Molto spesso si sentono additare gli agenti come una specie infida causa di ogni male. Certo, esistono diversi esponenti della categoria che possono giustificarne la nomea, ma anche tanti ottimi professionisti che svolgono con coscienza e competenza il loro mestiere. Dopotutto non possiamo negare che servano: un artista non può pensare a gestire da solo contratti, contatti, logistiche, soprattutto a inizio carriera Può aver bisogno di consigli. È pure comprensibile che un direttore artistico, non potendo essere sempre ovunque, possa avere fiducia e stima di un agente che usa presentargli artisti validi. Perché no?

Possiamo tutti fare il gioco di verificare le agenzie di riferimento dei nomi in un determinato cartellone per scoprire presenze massicce di questa o quella scuderia in un teatro in un altro, o abbinamenti fra nomi di punta e altri di cui, altrimenti, non ci spiegheremmo proprio la presenza. In tutta onestà, però, non mi sento di condannare a priori certe frequenze di contratto: è naturale che un direttore artistico abbia i propri gusti, preferisca certuni a certi altri, così come è perfettamente umano che si trovi meglio a trattare con un agente piuttosto che con un altro. Il problema, naturalmente, si pone quando quel che può essere naturale gusto o affinità travalica i limiti ragionevoli, quando si notano monopoli (o embarghi) e quando si comincia a sentire aroma di malafede. Il potere dell'agente viene dal direttore artistico che glielo dà: può essere, più che potere, giusto riconoscimento di un buon lavoro; può essere la trasformazione in un direttore artistico ombra. In quest'ultimo caso, ecco che nelle stagioni il rincorrersi di titoli rassicuranti e di qualche occasionale primizia inserita per i palati più esigenti e magari per onorare un anniversario può finire per corrispondere al rincorrersi degli stessi nomi, meticolosamente compilati dal roster di riferimento.
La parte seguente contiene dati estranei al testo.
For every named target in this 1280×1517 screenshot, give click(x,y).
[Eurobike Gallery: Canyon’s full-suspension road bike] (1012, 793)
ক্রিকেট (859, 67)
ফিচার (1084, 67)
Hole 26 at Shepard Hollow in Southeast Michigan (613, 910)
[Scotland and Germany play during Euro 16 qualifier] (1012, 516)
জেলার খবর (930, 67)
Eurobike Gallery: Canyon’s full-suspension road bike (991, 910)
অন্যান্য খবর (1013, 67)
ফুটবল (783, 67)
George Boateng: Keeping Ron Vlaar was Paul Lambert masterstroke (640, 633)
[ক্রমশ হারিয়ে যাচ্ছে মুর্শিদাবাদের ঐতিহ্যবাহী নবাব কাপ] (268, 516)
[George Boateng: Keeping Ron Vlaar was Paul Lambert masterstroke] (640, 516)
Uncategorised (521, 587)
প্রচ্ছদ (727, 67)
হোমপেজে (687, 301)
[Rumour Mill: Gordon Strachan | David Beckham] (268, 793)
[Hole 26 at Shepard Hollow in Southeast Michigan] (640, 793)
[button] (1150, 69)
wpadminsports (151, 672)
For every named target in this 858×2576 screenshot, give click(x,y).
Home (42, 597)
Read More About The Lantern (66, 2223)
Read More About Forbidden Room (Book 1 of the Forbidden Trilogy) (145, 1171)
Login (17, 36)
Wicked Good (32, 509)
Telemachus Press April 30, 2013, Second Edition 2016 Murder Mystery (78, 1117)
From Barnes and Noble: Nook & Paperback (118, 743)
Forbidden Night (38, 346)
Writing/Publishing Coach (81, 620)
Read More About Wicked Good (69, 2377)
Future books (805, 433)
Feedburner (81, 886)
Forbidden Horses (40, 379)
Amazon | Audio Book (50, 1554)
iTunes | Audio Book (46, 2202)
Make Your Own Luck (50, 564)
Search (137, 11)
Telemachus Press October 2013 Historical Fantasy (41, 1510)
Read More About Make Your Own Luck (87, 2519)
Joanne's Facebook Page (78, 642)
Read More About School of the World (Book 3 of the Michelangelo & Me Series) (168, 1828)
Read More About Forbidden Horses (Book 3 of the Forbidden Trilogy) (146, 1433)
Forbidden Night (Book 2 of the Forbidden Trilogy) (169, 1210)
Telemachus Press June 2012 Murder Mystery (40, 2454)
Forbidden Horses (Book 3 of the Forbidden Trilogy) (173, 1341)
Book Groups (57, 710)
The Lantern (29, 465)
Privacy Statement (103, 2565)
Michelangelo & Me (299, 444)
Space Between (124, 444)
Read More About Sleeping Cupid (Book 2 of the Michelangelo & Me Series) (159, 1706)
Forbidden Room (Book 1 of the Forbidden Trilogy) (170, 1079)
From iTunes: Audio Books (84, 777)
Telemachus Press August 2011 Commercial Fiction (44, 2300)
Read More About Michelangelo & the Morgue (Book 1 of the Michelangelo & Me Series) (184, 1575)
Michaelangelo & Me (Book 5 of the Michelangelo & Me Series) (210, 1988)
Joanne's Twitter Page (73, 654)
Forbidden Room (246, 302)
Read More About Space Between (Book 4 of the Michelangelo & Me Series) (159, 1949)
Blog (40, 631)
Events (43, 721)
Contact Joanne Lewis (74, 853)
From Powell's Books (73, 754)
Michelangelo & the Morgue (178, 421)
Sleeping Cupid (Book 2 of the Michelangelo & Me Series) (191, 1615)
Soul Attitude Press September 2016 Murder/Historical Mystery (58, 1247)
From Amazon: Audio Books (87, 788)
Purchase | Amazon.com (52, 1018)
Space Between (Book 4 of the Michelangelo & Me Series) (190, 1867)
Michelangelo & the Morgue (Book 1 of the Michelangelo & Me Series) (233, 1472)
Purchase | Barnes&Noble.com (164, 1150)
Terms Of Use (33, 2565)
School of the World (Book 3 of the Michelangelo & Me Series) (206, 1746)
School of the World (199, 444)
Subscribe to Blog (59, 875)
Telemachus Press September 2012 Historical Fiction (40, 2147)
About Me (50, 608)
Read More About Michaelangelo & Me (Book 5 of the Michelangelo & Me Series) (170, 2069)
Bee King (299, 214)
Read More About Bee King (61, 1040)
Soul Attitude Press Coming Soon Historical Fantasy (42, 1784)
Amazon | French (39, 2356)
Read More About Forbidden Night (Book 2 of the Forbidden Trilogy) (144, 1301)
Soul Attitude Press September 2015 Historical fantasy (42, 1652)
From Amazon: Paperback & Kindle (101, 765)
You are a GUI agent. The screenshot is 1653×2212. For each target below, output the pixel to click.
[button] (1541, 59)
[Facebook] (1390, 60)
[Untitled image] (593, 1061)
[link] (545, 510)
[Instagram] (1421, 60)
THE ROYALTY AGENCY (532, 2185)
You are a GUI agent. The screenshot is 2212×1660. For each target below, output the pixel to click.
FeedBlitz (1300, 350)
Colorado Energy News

La deriva si verifica se non abbiamo la vera figura del direttore artistico a reggere le fila del teatro e soffre della sempre più frequente fusione amministrativa con il sovrintendente (che è altra cosa, ha altri compiti e altre competenze) come dell'intromissione del marketing a consigliare le scelte di cartellone. Ma queste scelte dovrebbero venire da un progetto artistico, da una ricerca, non da uno studio su una domanda già prevista e confezionata: tutti sono capaci a vendere la Nutella e, dunque, che merito avrà il consulente marketing o il dirigente che proporrà di mettere in menù la Nutella? Il nodo, per un operatore culturale, dovrebbe invece essere quello di pensare prima alla sostanza del progetto, al valore della programmazione e degli artisti, di cercare le persone giuste senza abbandonarsi alle mode e poi a come proporlo e venderlo al pubblico.

Difficile? Certo, nessuno dice che il mestiere del direttore artistico sia semplice, ma è così che va fatto, è così che nel secolo scorso lo hanno esercitato i Carlo Majer, i Gioachino Lanza Tomasi, i Luigi Ferrari, e altri prima di loro, con loro e dopo di loro. Ciascuno con i propri limiti, i propri gusti, le proprie inclinazioni, da esseri umani, in un ruolo che deve suscitare discussione e che vorremmo tanto, come auspicio per l'anno nuovo, tornasse di moda.